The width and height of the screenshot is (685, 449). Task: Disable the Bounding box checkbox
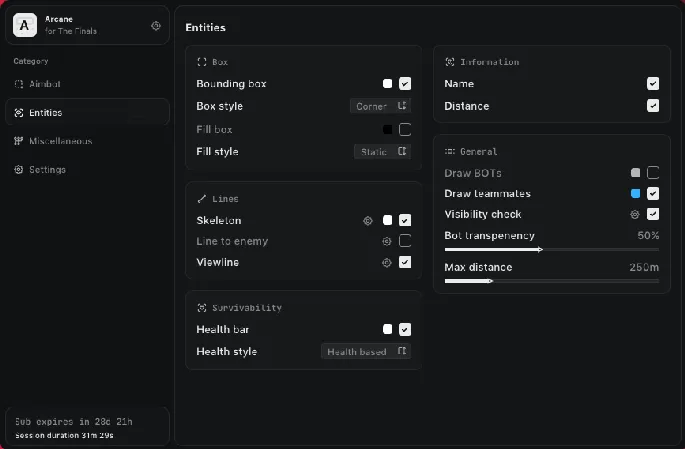(x=405, y=84)
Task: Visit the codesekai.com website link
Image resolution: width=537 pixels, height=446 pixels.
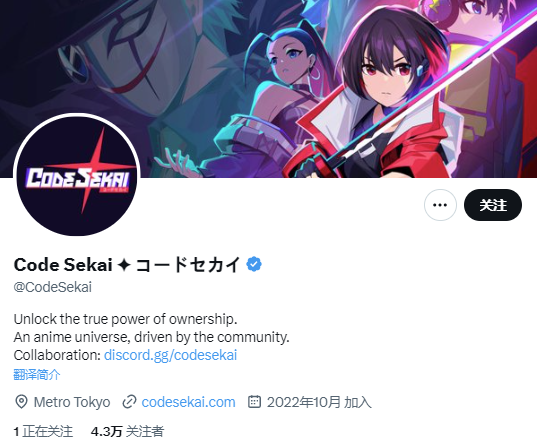Action: [188, 402]
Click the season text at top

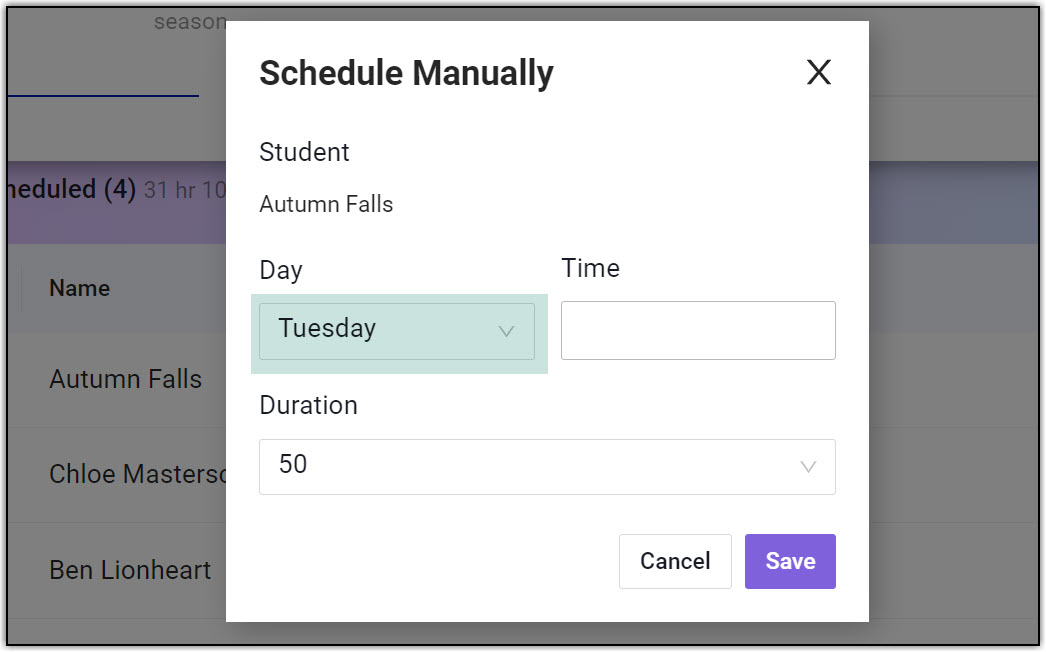coord(189,22)

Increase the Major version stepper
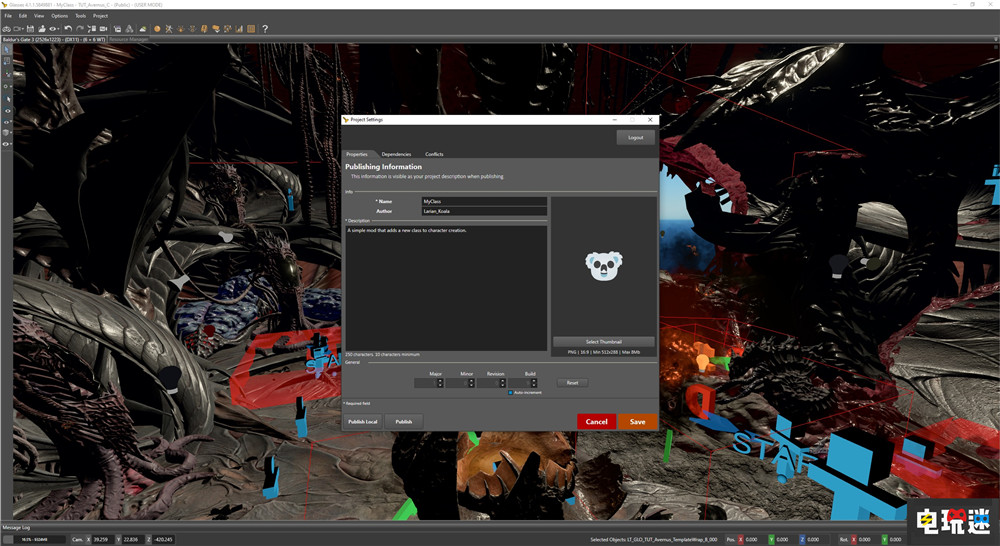(440, 380)
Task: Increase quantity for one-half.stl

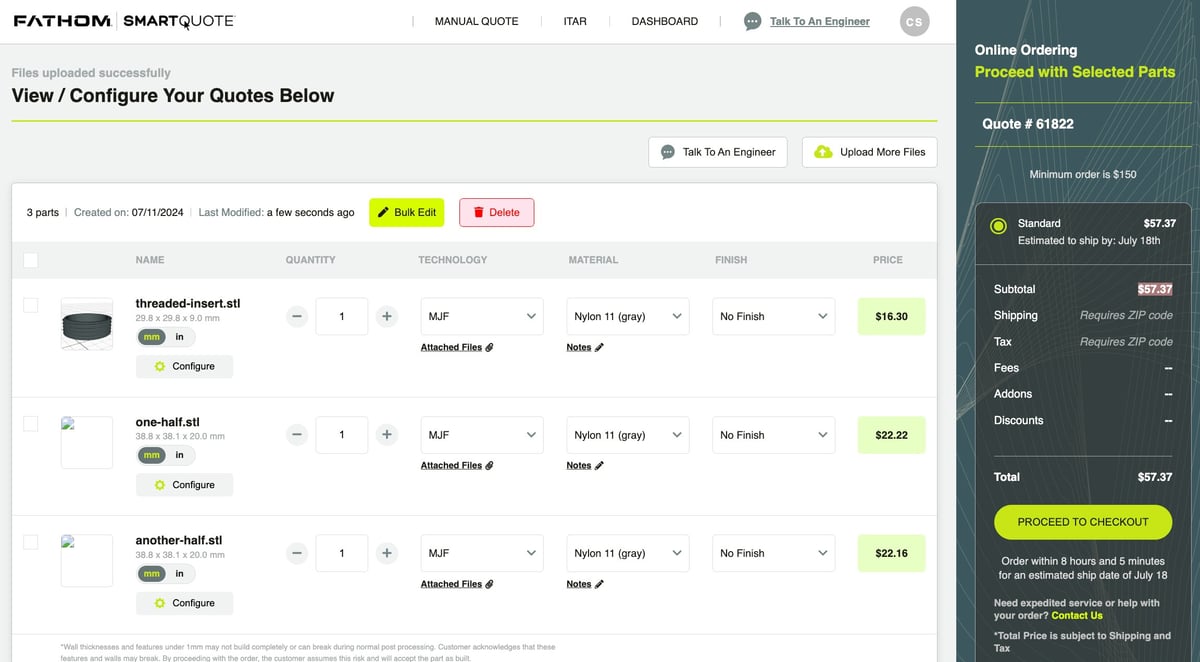Action: coord(386,435)
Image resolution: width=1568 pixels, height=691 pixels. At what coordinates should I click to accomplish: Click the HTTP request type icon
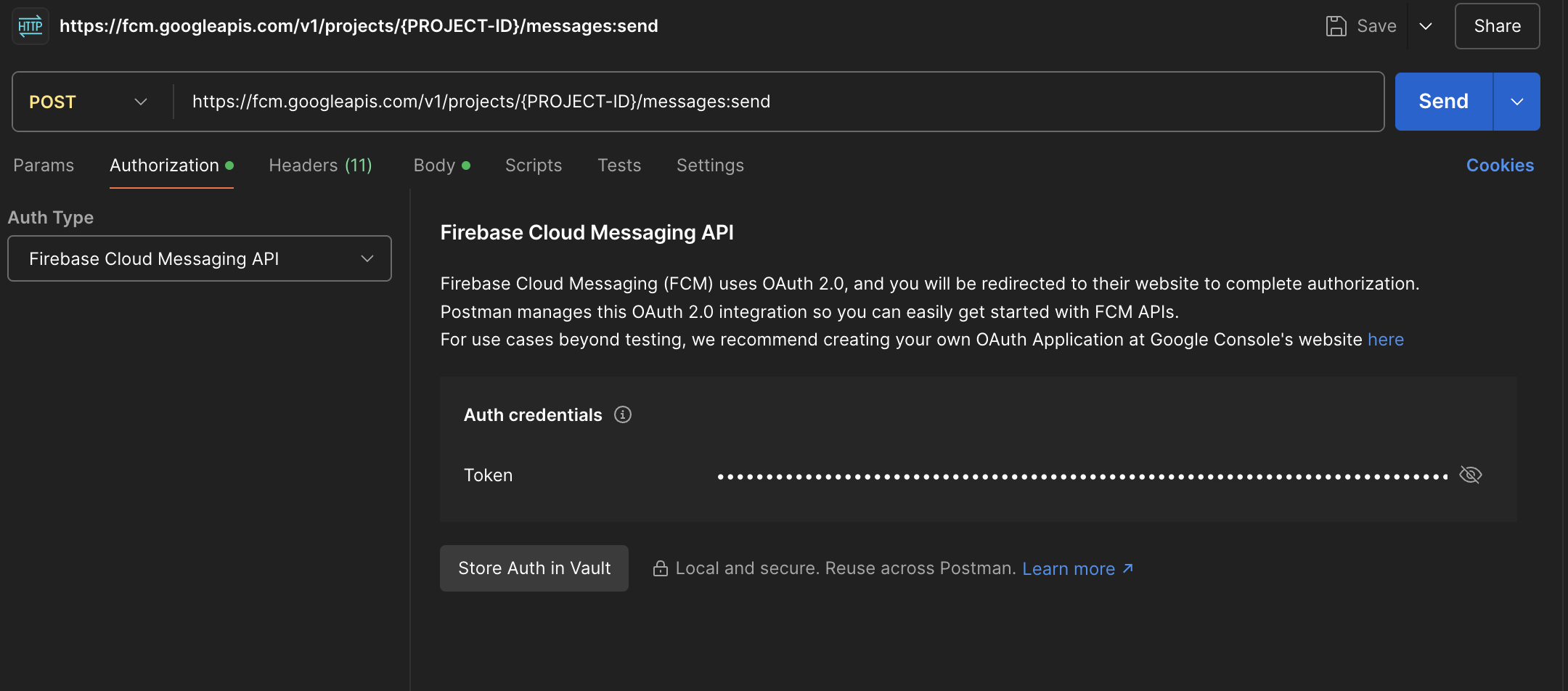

==================================================

Only the records, copied exactly and free of pictures, belong in the answer.

_ANSWER BOX:_
The width and height of the screenshot is (685, 449). Task: Disable the Bounding box checkbox
(x=405, y=84)
Task: Visit the codesekai.com website link
Image resolution: width=537 pixels, height=446 pixels.
Action: [188, 402]
Click the season text at top

coord(189,22)

Increase the Major version stepper
(440, 380)
Task: Increase quantity for one-half.stl

Action: coord(386,435)
Image resolution: width=1568 pixels, height=691 pixels. At what coordinates should I click to accomplish: Click the HTTP request type icon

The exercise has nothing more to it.